Conservation practitioners increasingly recognize the potential impacts and opportunities of the complex contexts in which they work. Anthropologists can support a positive process of increasing the inclusivity and conflict sensitivity of appropriate conservation projects.
Paper long abstract:
Environmental conservation work has traditionally focused on protecting specific flora, fauna, or biological landscapes while excluding sociopolitical landscapes from direct consideration. More recently, however, conservation projects and practitioners have begun to recognize the potential impacts and opportunities of the conflict and historical contexts in which they work.
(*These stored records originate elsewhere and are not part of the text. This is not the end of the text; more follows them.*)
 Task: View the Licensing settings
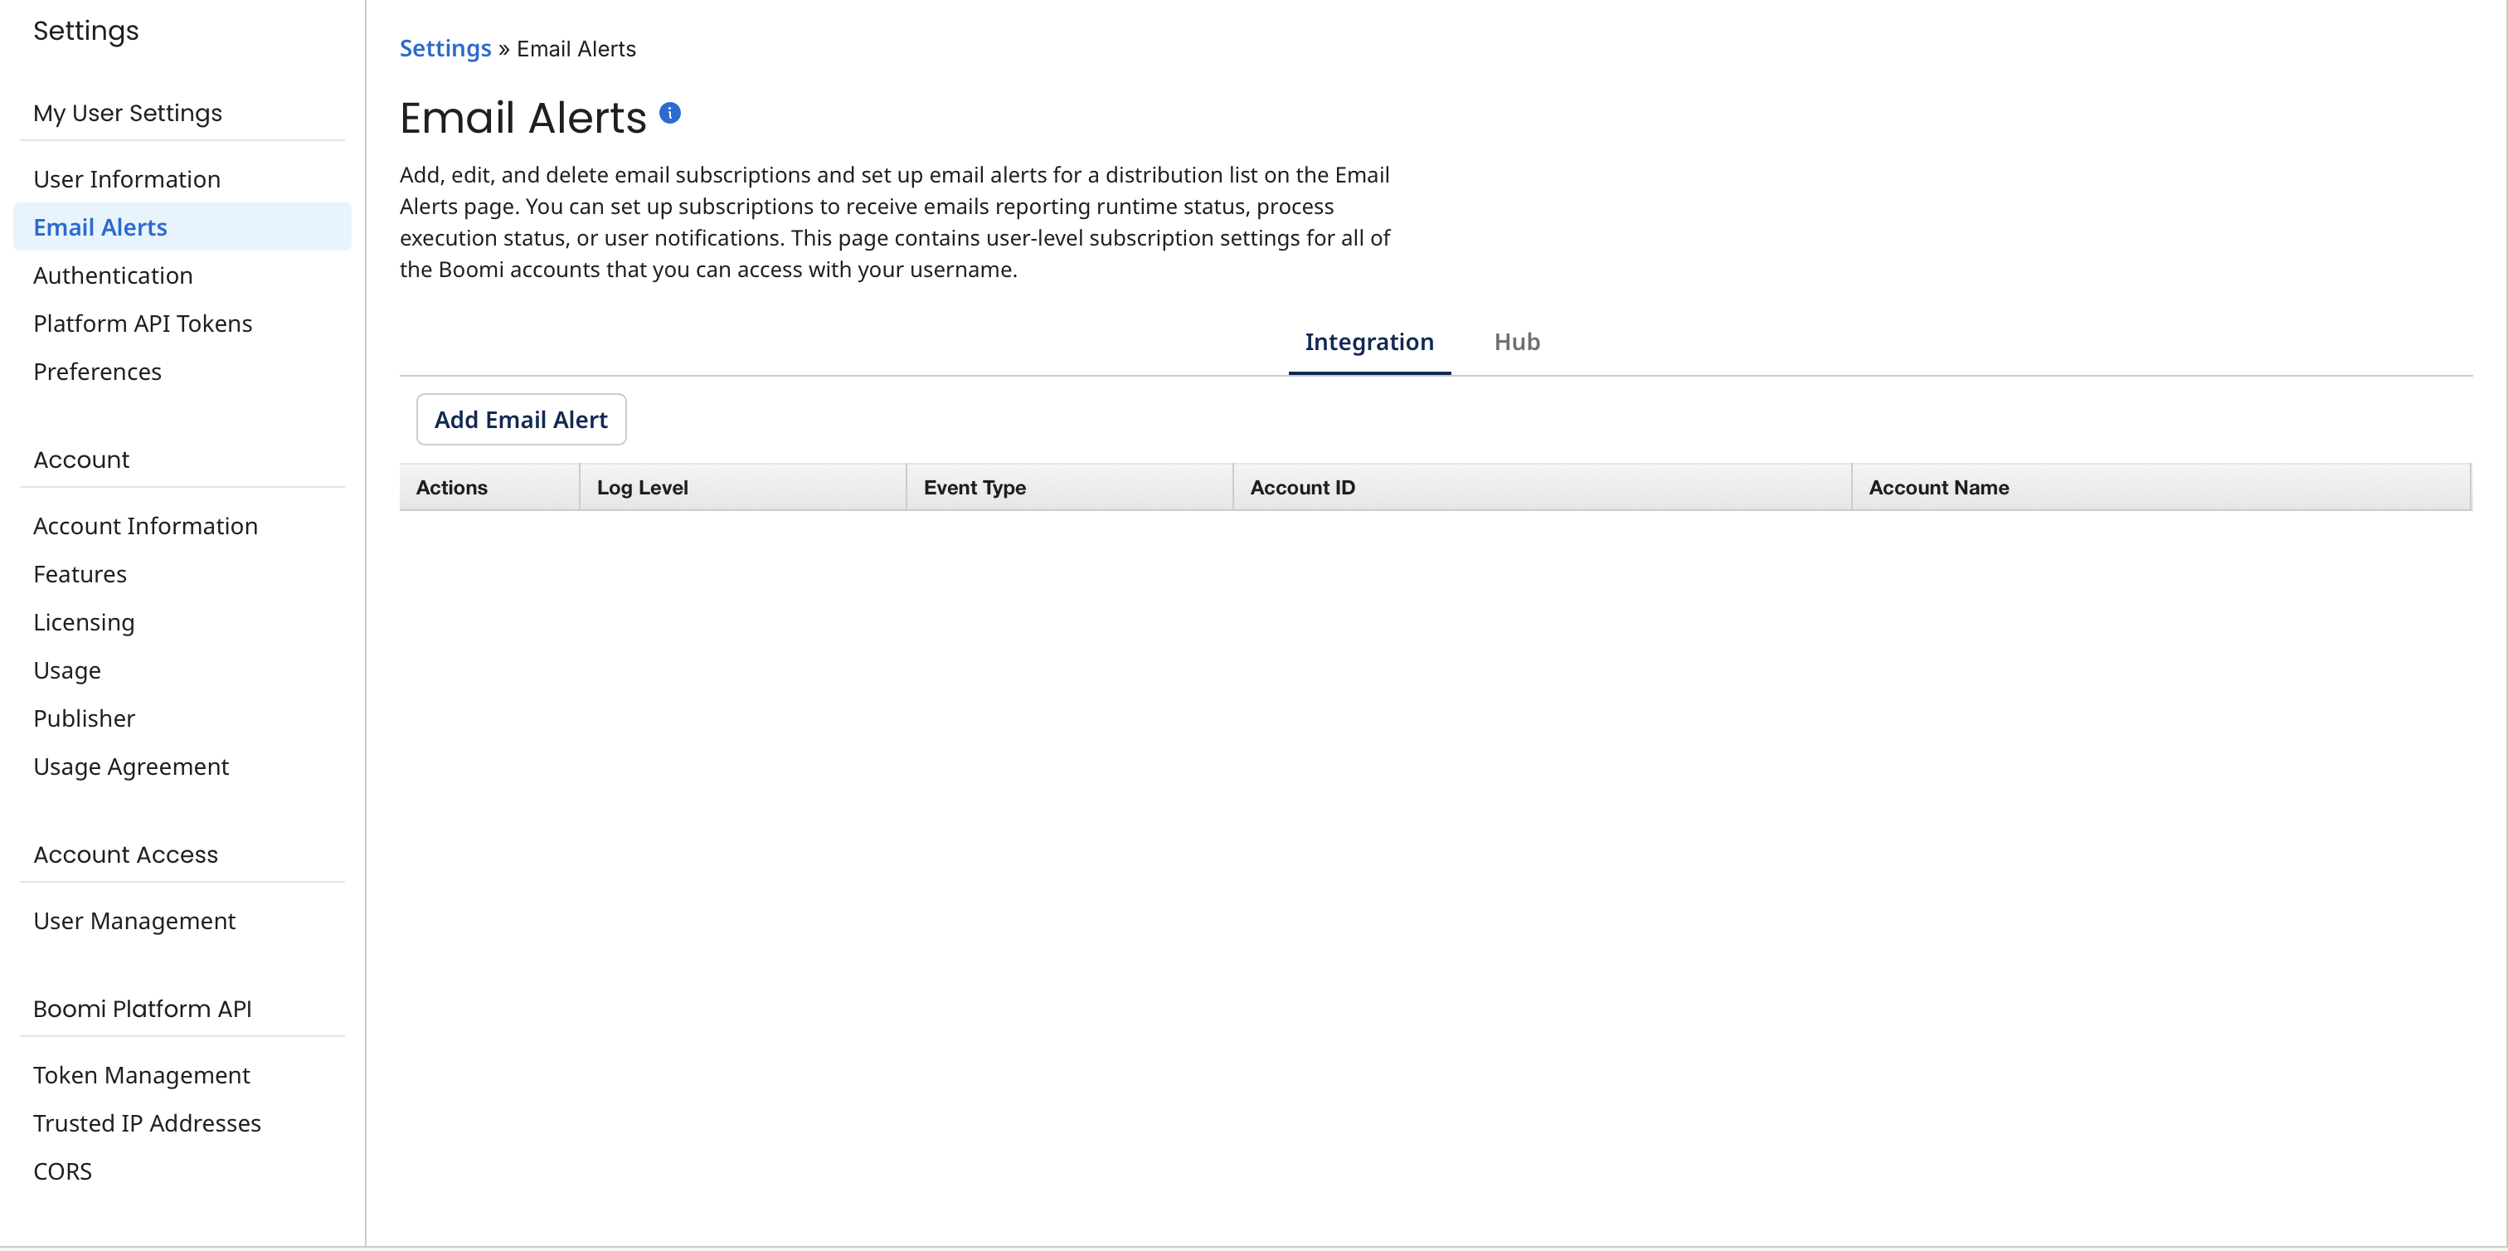click(x=84, y=621)
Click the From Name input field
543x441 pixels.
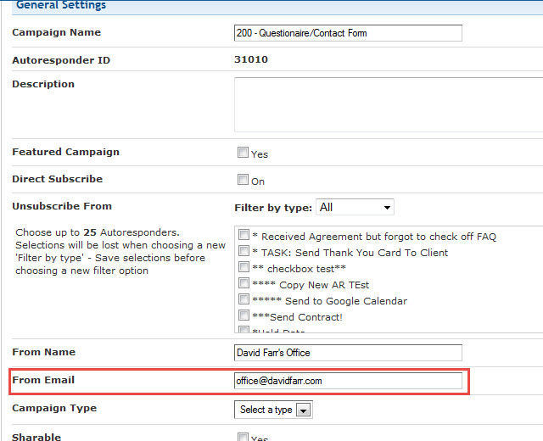[x=348, y=353]
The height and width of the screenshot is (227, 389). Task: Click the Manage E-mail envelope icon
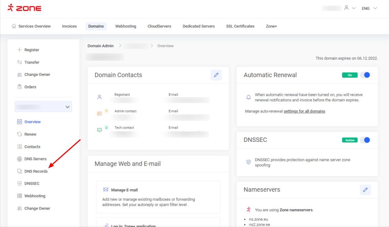106,190
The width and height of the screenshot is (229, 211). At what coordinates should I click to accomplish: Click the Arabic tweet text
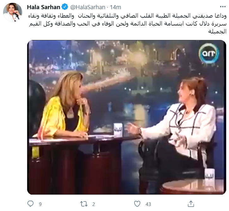127,23
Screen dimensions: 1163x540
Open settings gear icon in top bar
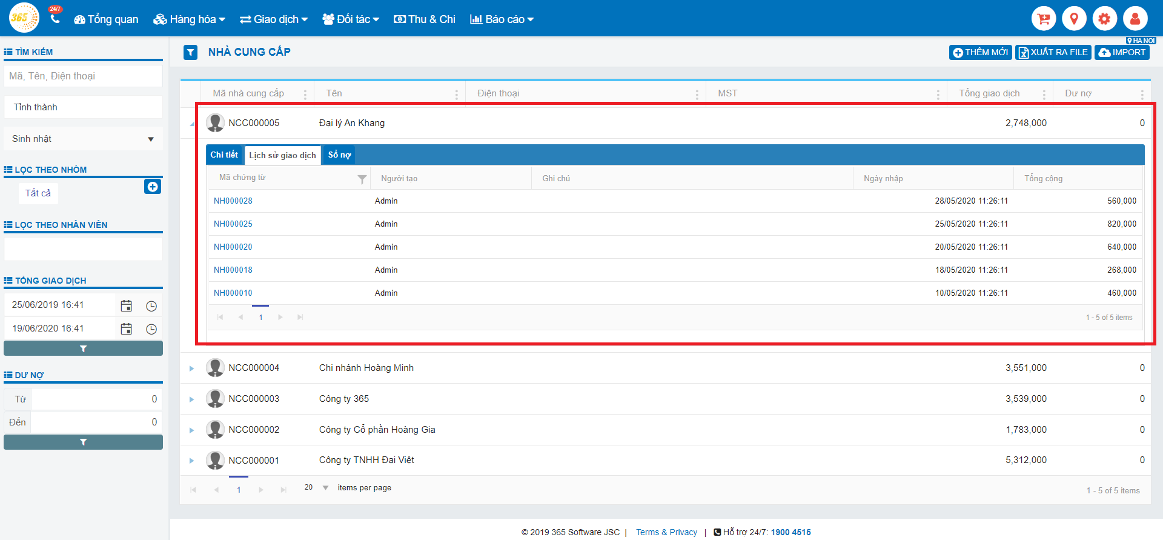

These impacts include the possibility of either exacerbating or contributing to the amelioration of historical inequities and exclusions as well as contemporary violent and non-violent conflicts. Anthropologists can support the development of conflict- and context-sensitivity in environmental conservation by providing frameworks with which conservation practitioners can view, explore, and respond to the histories and sociopolitical dynamics in which they work. This includes such applied practices as context analysis, stakeholder mapping, root causes analysis, and monitoring, evaluation, and learning processes that rely on common anthropological methods. Through these, anthropologists can contribute to more inclusive, appropriate, empowering, and thus effective conservation work that engages the voices of historical marginalized and disempowered groups who have not traditionally had space to engage in decisions about their natural environments.